Figure 8.

Anomanolide C inhibits TNBC cell migration in vitro by causing autophagy-dependent ferroptosis. (A-B) MDA-MB-231 cells were treated for 24 hours with AC (1 µM) alone or in conjunction with 3-MA (1 mM). 3-MA was introduced 6 hours prior to the AC treatment. The ability of the cells to migrate was subsequently evaluated utilizing the transwell assay and scratch test. Representative images and date are shown. Scale bar, 100 µm. (C-D) MDA-MB-231 cells were treated for 24 hours with AC (1 µM) alone or in conjunction with Fer-1 (1 µM). Fer-1 was added 6 hours before AC treatment. The ability of the cells to migrate was then evaluated using the transwell assay and scratch test. Representative images and date are shown. Scale bar, 100 µm. (E-F) MDA-MB-231 cells were transfected with negative-control or ATG5 siRNA. The ability of the cells to migrate was evaluated using the scratch assay and transwell assay after co-treatment with or without AC and Fer-1. Representative images and date are shown.
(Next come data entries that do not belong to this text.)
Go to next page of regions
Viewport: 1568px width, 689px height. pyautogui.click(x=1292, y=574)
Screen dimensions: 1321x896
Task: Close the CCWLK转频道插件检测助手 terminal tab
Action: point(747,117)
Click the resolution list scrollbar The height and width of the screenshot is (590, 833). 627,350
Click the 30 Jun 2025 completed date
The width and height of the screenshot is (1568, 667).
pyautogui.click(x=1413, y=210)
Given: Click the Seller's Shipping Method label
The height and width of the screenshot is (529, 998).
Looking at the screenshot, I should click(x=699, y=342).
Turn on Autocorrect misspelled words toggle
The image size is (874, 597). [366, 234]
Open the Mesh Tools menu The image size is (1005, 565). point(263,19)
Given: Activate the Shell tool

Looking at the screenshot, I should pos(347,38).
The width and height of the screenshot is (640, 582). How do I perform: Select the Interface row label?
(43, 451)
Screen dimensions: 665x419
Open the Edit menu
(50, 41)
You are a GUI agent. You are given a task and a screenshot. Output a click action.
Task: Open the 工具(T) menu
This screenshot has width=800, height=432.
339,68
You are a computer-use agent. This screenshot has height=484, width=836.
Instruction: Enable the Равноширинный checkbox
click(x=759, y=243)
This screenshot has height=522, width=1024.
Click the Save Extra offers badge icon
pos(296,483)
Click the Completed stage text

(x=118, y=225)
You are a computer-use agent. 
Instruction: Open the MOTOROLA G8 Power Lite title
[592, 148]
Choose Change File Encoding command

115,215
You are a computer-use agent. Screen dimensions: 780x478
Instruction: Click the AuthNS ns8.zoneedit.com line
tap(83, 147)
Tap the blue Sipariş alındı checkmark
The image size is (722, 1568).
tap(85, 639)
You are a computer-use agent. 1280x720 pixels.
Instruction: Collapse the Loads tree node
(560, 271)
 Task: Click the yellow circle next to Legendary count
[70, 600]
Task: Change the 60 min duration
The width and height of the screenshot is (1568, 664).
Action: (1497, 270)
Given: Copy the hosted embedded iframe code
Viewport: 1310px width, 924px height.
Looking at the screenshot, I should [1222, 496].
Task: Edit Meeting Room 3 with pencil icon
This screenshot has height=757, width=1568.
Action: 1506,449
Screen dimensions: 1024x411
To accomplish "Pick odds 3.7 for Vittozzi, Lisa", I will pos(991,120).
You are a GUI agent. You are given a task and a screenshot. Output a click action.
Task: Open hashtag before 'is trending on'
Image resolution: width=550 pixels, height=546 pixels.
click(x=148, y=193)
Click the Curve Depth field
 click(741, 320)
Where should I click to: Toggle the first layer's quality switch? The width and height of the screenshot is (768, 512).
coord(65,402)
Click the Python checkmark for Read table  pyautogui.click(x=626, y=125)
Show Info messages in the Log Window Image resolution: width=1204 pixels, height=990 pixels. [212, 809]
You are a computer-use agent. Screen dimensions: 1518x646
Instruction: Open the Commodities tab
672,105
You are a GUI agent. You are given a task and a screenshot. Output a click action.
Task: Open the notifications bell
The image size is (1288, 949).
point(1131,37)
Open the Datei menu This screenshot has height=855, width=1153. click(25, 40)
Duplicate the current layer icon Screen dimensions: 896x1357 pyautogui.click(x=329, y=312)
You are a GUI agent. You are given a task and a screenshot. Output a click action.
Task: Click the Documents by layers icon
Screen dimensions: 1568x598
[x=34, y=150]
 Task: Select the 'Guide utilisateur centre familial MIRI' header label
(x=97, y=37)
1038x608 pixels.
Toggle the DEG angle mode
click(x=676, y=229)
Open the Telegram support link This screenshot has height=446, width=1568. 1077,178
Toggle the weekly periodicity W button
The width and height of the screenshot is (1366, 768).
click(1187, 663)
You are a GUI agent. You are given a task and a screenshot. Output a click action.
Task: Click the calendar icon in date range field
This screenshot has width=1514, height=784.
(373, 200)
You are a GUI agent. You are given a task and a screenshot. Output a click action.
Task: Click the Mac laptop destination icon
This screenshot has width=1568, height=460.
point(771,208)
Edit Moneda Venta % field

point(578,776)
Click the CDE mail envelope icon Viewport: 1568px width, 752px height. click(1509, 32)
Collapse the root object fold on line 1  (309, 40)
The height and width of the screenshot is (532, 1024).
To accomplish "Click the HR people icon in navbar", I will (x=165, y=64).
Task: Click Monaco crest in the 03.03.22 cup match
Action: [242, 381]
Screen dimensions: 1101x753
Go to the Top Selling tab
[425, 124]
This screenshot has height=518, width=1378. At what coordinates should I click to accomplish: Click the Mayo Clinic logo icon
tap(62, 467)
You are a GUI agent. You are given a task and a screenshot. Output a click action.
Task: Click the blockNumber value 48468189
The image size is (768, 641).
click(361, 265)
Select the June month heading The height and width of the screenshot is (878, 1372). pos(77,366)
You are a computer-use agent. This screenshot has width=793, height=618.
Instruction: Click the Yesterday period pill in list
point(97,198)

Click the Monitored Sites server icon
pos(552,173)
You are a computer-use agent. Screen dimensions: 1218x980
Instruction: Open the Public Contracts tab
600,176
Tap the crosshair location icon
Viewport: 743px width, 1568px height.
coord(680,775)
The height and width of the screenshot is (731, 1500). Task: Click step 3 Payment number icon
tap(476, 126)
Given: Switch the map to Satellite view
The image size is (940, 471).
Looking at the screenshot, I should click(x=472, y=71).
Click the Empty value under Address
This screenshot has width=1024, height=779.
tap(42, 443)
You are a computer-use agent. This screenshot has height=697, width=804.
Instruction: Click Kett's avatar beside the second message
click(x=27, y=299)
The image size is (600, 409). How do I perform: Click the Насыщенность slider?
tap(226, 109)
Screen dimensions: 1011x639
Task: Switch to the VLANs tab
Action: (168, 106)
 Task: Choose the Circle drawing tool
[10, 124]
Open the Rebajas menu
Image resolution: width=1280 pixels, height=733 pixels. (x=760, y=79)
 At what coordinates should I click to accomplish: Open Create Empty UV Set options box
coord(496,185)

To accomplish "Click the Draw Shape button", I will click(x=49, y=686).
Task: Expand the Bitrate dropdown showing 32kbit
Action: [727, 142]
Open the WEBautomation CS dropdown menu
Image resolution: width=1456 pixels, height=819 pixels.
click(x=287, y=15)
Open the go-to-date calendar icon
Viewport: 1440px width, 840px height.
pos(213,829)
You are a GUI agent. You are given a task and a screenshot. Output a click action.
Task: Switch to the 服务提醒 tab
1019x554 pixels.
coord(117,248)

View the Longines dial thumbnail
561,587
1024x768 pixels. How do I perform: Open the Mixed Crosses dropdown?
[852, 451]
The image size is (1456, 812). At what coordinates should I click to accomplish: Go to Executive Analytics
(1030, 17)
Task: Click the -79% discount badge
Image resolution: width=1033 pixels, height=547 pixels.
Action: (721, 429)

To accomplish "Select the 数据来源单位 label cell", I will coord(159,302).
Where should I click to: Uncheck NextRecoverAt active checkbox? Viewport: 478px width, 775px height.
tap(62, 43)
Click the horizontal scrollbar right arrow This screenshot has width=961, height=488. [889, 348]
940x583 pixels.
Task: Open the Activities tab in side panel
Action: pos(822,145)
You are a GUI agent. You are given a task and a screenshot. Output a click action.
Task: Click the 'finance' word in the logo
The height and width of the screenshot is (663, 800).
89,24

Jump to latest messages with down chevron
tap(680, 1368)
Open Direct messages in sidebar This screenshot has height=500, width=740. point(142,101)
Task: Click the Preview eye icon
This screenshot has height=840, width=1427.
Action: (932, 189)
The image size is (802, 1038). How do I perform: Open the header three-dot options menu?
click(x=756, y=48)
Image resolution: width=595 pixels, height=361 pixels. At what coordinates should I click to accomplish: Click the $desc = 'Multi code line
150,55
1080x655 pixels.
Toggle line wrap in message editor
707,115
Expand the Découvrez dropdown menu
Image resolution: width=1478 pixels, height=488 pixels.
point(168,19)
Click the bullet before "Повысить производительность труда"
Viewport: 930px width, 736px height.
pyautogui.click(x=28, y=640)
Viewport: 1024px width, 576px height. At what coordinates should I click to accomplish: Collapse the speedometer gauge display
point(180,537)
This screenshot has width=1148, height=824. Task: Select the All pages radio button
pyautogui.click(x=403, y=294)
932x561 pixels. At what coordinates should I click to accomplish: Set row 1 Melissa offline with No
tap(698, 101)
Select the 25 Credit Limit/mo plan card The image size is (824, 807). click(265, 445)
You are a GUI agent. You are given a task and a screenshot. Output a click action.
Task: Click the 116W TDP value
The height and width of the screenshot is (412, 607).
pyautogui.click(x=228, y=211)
Scale bar, 100 µm. (G-H) MDA-MB-231 cells were transfected with negative-control or overexpression of GPX4. The ability of the cells to migrate was evaluated using the scratch assay and transwell assay after co-treatment with or without AC and 3-MA. Representative images and date are shown. Scale bar, 100 µm. Data are expressed as the mean ± SEM. These results are consistent with those of at least three different experiments. ns, not significant, *, P < 0.05, **, P < 0.01, ***, P < 0.001. Statistical significance was compared between the respective AC groups.